Dmitry Dmitriyevich Minayev (Дми́трий Дми́триевич Мина́ев, 2 November 1835, — 22 July 1889) was a Russian poet, parodist, journalist, translator and literary critic.

== Biography ==
Minayev was born in Simbirsk to the poet Dmitry Ivanovich Minayev, best known for his translation of The Tale of Igor's Campaign. After studying in 1847-1851 at the Konstantin's Artillery military college and three years of working as a clerk at the Simbirsk treasury he moved to Saint Petersburg and joined the Russian Foreign Ministry. After retirement in 1857 Minayev became the professional literary man and started contributing to numerous magazines, including Sovremennik and Russkoye Slovo. Working for in Iskra, he became a successful parodist, satirizing among others liberal authors like Afanasy Fet, Apollon Maykov, Nikolai Shcherbina and Vsevolod Krestovsky. Among the works of the foreign authors he translated were those by Lord Byron and Dante Alighieri.
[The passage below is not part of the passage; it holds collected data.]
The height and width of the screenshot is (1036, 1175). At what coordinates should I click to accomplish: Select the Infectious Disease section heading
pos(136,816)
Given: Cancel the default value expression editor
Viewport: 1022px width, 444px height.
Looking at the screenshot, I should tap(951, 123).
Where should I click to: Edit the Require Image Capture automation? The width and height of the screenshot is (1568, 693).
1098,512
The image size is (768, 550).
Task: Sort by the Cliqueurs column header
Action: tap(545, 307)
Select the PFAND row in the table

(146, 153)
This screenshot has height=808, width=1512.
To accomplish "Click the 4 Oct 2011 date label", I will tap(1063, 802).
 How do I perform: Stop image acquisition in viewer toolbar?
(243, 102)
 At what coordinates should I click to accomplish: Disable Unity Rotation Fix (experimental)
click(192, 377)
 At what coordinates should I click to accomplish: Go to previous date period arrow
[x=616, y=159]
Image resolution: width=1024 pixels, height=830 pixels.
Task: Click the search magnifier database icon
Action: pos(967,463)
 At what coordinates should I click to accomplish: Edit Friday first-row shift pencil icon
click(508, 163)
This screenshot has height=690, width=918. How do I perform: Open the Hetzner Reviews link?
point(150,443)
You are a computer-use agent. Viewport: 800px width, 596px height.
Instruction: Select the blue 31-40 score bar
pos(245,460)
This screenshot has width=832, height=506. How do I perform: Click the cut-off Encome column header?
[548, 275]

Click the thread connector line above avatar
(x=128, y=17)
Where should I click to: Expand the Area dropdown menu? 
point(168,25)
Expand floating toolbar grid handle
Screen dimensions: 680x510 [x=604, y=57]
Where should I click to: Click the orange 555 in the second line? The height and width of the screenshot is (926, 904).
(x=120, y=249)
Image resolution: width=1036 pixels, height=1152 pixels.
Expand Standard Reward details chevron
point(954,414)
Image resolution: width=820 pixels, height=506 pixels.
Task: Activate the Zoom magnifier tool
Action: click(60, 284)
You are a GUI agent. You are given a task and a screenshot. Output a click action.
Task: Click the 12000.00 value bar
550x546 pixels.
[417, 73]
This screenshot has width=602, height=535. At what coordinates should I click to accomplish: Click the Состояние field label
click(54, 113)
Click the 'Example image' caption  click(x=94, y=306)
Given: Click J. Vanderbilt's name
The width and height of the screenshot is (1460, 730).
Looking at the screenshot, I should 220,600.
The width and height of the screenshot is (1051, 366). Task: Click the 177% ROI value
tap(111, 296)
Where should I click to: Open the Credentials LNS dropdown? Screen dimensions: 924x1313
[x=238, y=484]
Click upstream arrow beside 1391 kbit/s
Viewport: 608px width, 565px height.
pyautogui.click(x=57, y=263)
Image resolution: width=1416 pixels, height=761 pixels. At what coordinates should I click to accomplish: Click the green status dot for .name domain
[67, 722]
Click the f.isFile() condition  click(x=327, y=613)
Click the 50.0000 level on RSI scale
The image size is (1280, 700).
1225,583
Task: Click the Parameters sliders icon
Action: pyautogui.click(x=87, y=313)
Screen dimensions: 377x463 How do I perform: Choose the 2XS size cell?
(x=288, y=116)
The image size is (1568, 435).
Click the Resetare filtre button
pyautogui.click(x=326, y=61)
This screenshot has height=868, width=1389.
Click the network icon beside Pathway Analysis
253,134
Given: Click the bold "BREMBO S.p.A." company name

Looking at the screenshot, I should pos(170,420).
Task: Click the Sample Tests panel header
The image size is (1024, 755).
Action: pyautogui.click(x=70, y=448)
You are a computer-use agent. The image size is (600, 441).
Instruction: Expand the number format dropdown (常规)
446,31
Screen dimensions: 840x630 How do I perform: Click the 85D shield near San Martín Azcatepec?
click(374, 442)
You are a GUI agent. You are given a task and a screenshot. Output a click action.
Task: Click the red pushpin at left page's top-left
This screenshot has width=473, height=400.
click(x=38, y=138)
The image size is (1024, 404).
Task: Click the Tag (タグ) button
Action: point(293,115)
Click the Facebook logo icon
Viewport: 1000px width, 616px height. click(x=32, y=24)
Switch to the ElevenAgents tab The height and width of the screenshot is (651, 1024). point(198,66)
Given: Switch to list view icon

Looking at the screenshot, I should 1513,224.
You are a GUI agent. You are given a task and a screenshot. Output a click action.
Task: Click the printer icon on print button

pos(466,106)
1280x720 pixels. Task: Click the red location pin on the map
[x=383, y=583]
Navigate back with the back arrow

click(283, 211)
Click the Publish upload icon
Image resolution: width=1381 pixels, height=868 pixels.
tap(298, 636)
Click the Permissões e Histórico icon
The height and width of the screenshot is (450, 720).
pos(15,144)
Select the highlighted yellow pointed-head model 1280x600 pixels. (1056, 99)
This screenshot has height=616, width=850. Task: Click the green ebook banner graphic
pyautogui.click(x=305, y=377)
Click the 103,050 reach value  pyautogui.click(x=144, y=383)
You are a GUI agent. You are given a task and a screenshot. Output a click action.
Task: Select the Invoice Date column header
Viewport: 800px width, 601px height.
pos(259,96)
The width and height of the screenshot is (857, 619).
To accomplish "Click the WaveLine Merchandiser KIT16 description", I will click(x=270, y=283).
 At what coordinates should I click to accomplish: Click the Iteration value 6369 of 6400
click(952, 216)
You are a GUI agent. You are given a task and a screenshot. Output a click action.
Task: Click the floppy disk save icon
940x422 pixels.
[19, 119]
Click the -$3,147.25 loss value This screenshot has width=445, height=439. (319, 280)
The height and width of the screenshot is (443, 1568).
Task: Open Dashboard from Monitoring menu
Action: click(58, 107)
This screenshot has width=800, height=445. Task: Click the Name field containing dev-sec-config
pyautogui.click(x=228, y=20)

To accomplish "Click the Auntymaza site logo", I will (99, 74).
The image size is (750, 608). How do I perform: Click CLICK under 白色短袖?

After Dmitry Karakozov's attempt at the Tsar Alexander II's life, Minayev was arrested, accused of working for "magazines noted for their dangerous Socialist inclinations, notably Sovremennik and Russkoye Slovo" and spent four months in the Petropavlovskaya Fortress. In 1887 Minayev returned to his native Simbirsk. Two years later, on July 22, he died after prolonged illness.